On Making Python Lisp Again

On Making Python Lisp Again

Once upon a time, there was a voice claims that “Python is the new Lisp”, which is obviously, not true. With the rapid developement of the buzz-word industry, Python has gained far more attention than its surface language deserves. While having an OK-ish VM, Python the language is recklessly wasting its natural advantage.

I, a Lisp programmer like you can find in any neighborhood, tried to escape from the stupidity of Python while can still write codes that runs in my working envrionment, have decided to write a simple compiler that compiles a small Lisp into Python’s bytecode, so that I can write whatever I want to and produce a binary file that my colleagues can use.

Naming

I named this small Lisp dialect as LyPPS, after the idol group LiPPS from THE iDOLM@STER, hope there is no legal issue on this lol.

Components

Parser

I have written a simple and straightforward combinatoric parser library in Python, hence the parsing is as easy as:

id_char = lambda c: c.isdigit() or c.isalpha() or c in ".?!$%^&*_+/|~-"

lead = lambda c: c in "#@:'`,"


@parser
def atom(s):
    return p(any, id_char)(s) >> (
        lambda pair: ([("atom", chars2str(pair[0]))], pair[1])
    )


@parser
def string(s):
    return (p(one, __ == '"') >> p(pany, __ != '"') << p(one, __ == '"'))(s) >> (
        lambda pair: ([("string", chars2str(pair[0]))], pair[1])
    )


@parser
def cons(s):
    return (p(one, __ == "(") >> many(prefix) << p(one, __ == ")"))(s) >> (
        lambda pair: ([("cons", *pair[0])], pair[1])

Stated goal 1:
Decide whether each statement agrees with the post about compiling a small Lisp to Python. Answer yes or no for each, and quote the words of the post that settle it.
(a) The dialect is named after an idol group from THE iDOLM@STER.
(b) The compiler turns the Lisp into Python source code.
(c) The author calls Python's VM excellent.
Stated goal 2: Transcribe everything in the Lisp compiler post from "Once upon a" down to "on this lol.".
Stated goal 3: Pick up the post about compiling a small Lisp to Python bytecode where it stops and write the next part.

Click-target data:
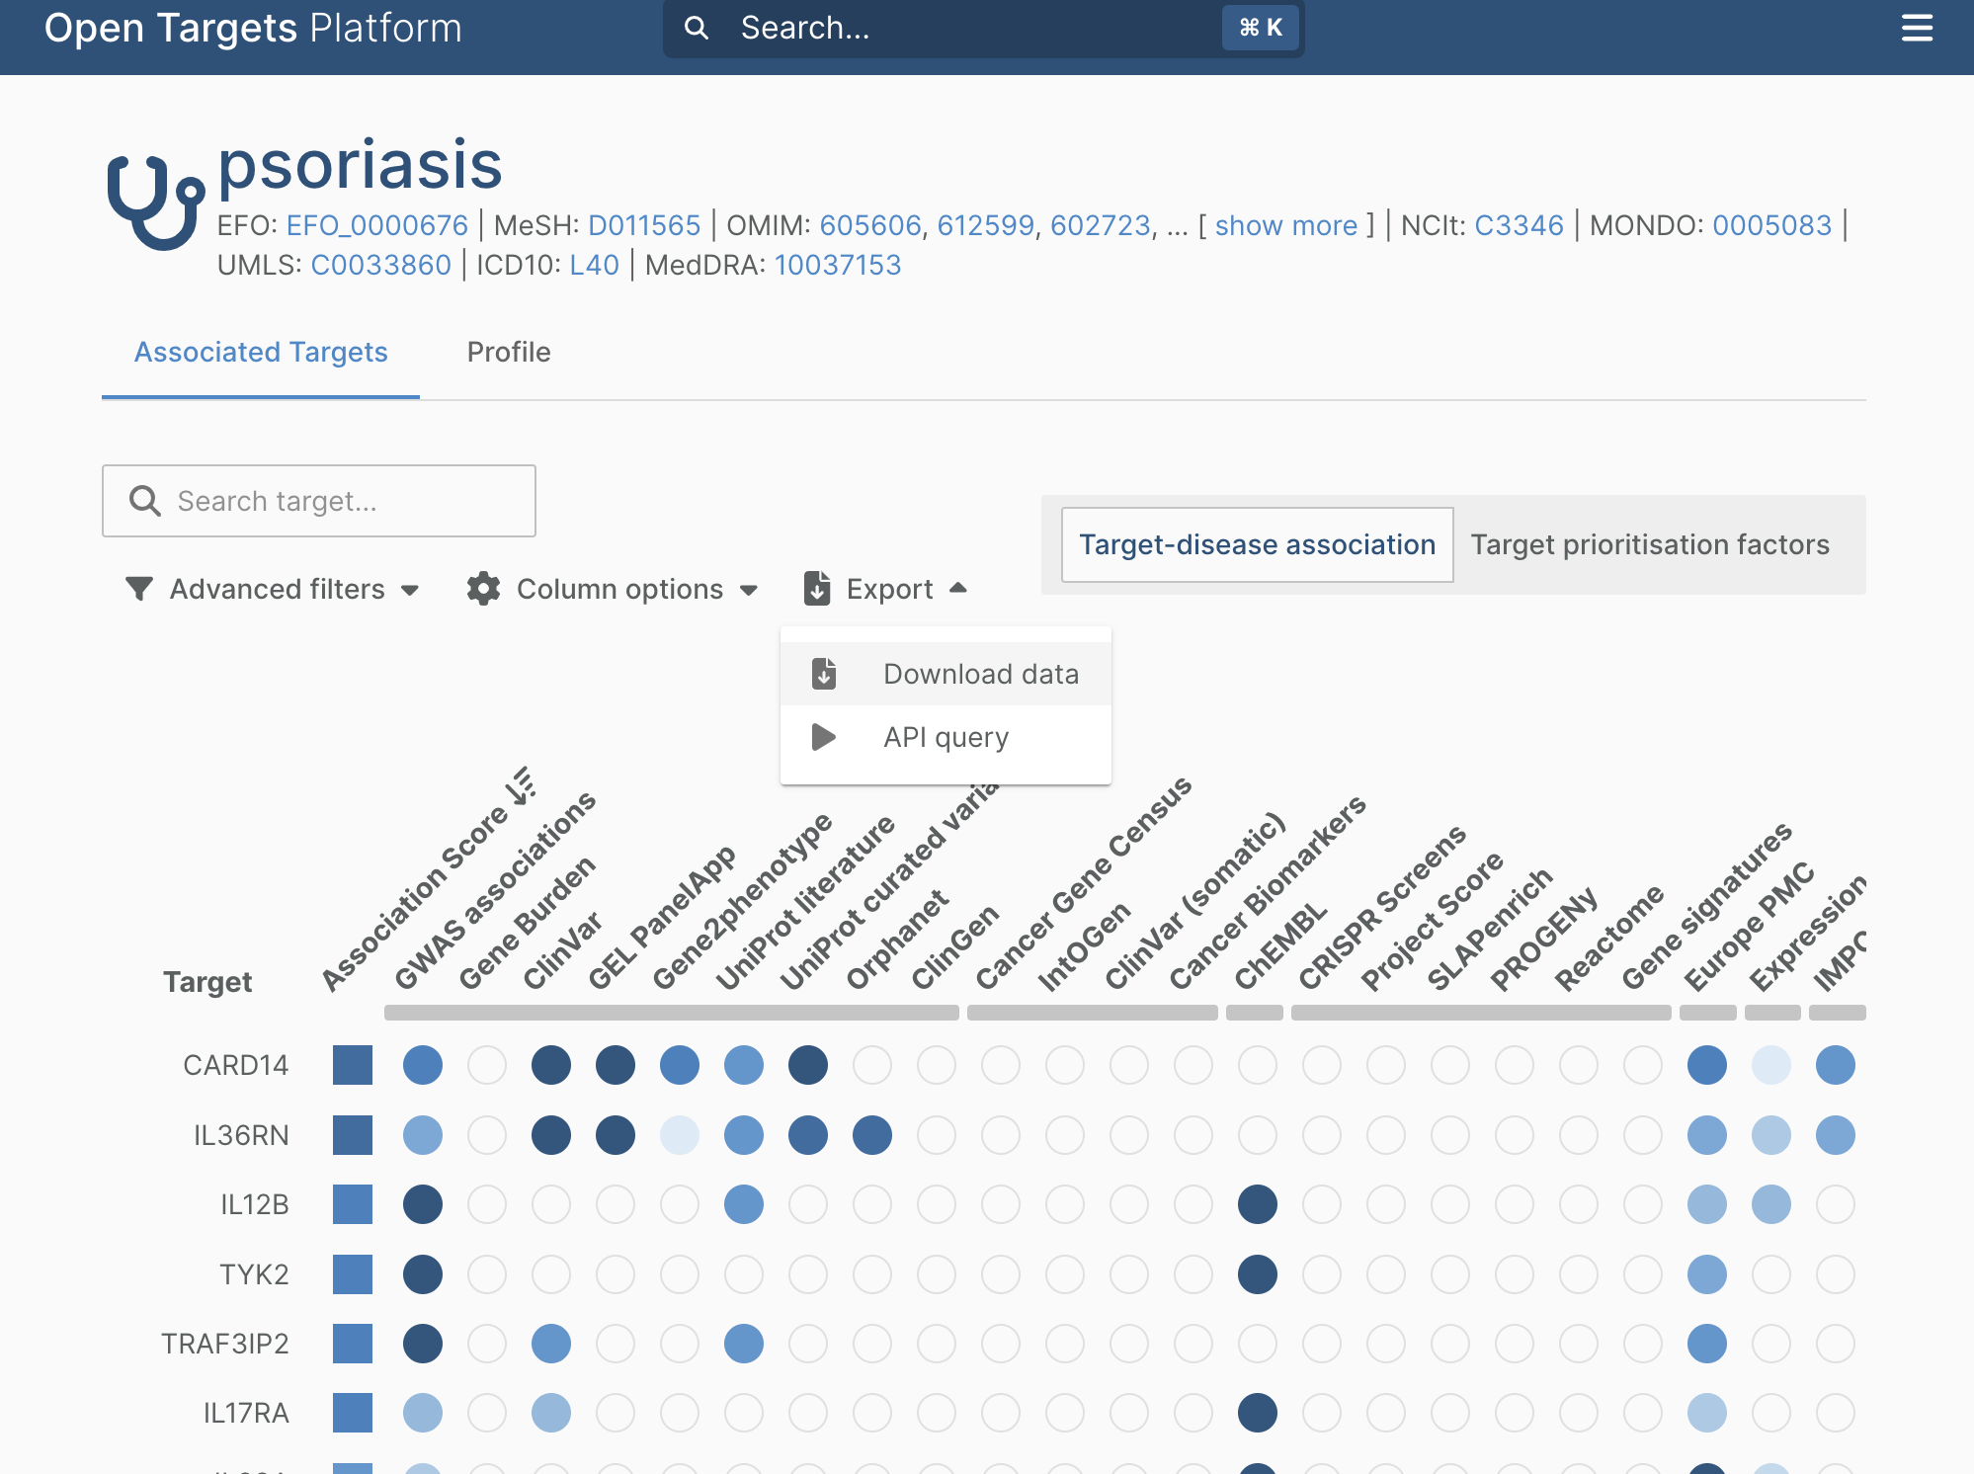
Task: Switch to the Profile tab
Action: click(x=508, y=352)
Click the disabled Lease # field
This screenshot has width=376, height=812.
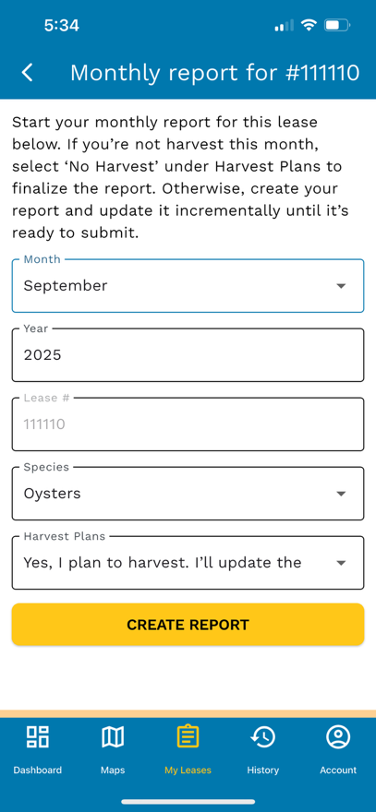tap(188, 424)
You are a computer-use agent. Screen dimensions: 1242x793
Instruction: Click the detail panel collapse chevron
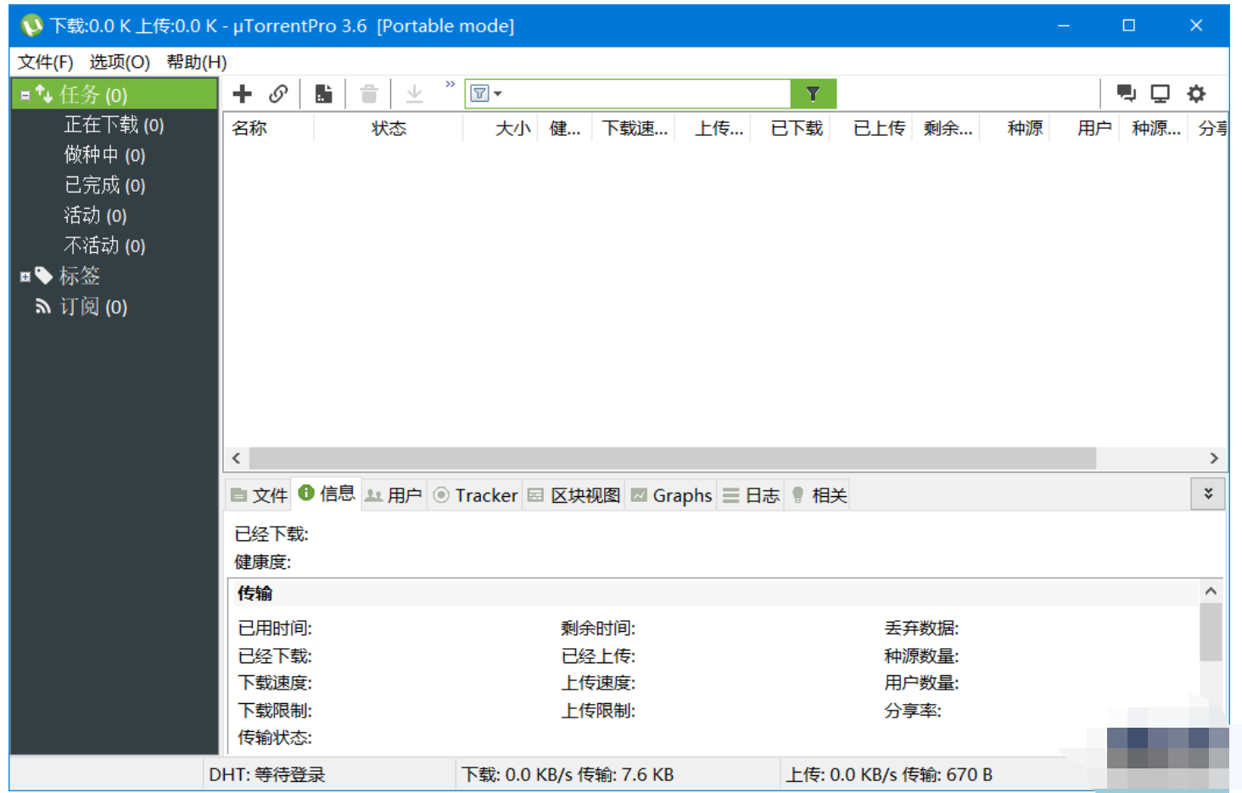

Exercise result 1:
(a) Yes: "after the idol group LiPPS from THE iDOLM@STER"
(b) No: "compiles a small Lisp into Python’s bytecode"
(c) No: "While having an OK-ish VM"

Exercise result 2:
Once upon a time, there was a voice claims that “Python is the new Lisp”, which is obviously, not true. With the rapid developement of the buzz-word industry, Python has gained far more attention than its surface language deserves. While having an OK-ish VM, Python the language is recklessly wasting its natural advantage.

I, a Lisp programmer like you can find in any neighborhood, tried to escape from the stupidity of Python while can still write codes that runs in my working envrionment, have decided to write a simple compiler that compiles a small Lisp into Python’s bytecode, so that I can write whatever I want to and produce a binary file that my colleagues can use.

Naming

I named this small Lisp dialect as LyPPS, after the idol group LiPPS from THE iDOLM@STER, hope there is no legal issue on this lol.

Exercise result 3:
    )


@parser
def sexp(s):
    return (spc >> (atom | string | cons) << spc)(skip_comment(s))


@parser
def prefix(s):
    pref = p(one, lead)(s)
    if not pref:
        return sexp(s)
    lead_char, rest = pref.from_right(([], []))
    val, rest = prefix(rest).from_right(([], []))
    if not val:
        return left([], s)
    return right([("prefix", lead_char[0], val[0])], rest)

With some simple and stupid preprocessing, the input sexp will be turned into your familiar tuples / lists.

Lambda and Scoping

The scoping rule of Python is daft, there are two kinds of scopes: CellVar and FreeVar, to explain it with some kindergarten level C++ code:

auto a = bla;

auto f = [a] (auto b) {
    auto g = [a, b]() { return a + b; };
    return g;
};

For f, a is FreeVar, which is variable captured by a lambda expression, and b is a CellVar, which is captured by an inner closure g, and for g, both a and b are FreeVars.

In LyPPS, to support currying by default, I designed the lambda expressions to take at most one argument, with an explicit “capture list” to fit my muscles trained by C++. Your familiar Scheme code will be turned into:

; Scheme
(define (foo (a b c)
    (+ a b c)))

; LyPPS
(def foo
    (lambda () (a)
;           ^ capture list
        (lambda (a) (b)
;               ^ capture list
            (lambda (a b) (c)
;                   ^ capture list
                (+ a b c)))))

AST Transformation

Once the code is parsed, we need to identify the special forms and transform the tuples and lists into something that our backend likes, and some desugaring such as turning a lambda with multiple arguments into the curried form, and turning a function apply into a curried apply. E.g.:

; surface lang
(def foo (lambda () (a b c) (+ a b c)))

(foo 1 2)

; compiled
(def foo
    (lambda () (a)
        (lambda (a) (b)
            (lambda (a b) (c)
                (+ a b c)))))

((foo 1) 2)

Codegen

There is not much to say about the codegen, just going down the AST and generate the corresponding bytecodes (thanks to the bytecode library), this should be as easy as breathe for any programmer who dares to put Lisp on her LinkedIn profile.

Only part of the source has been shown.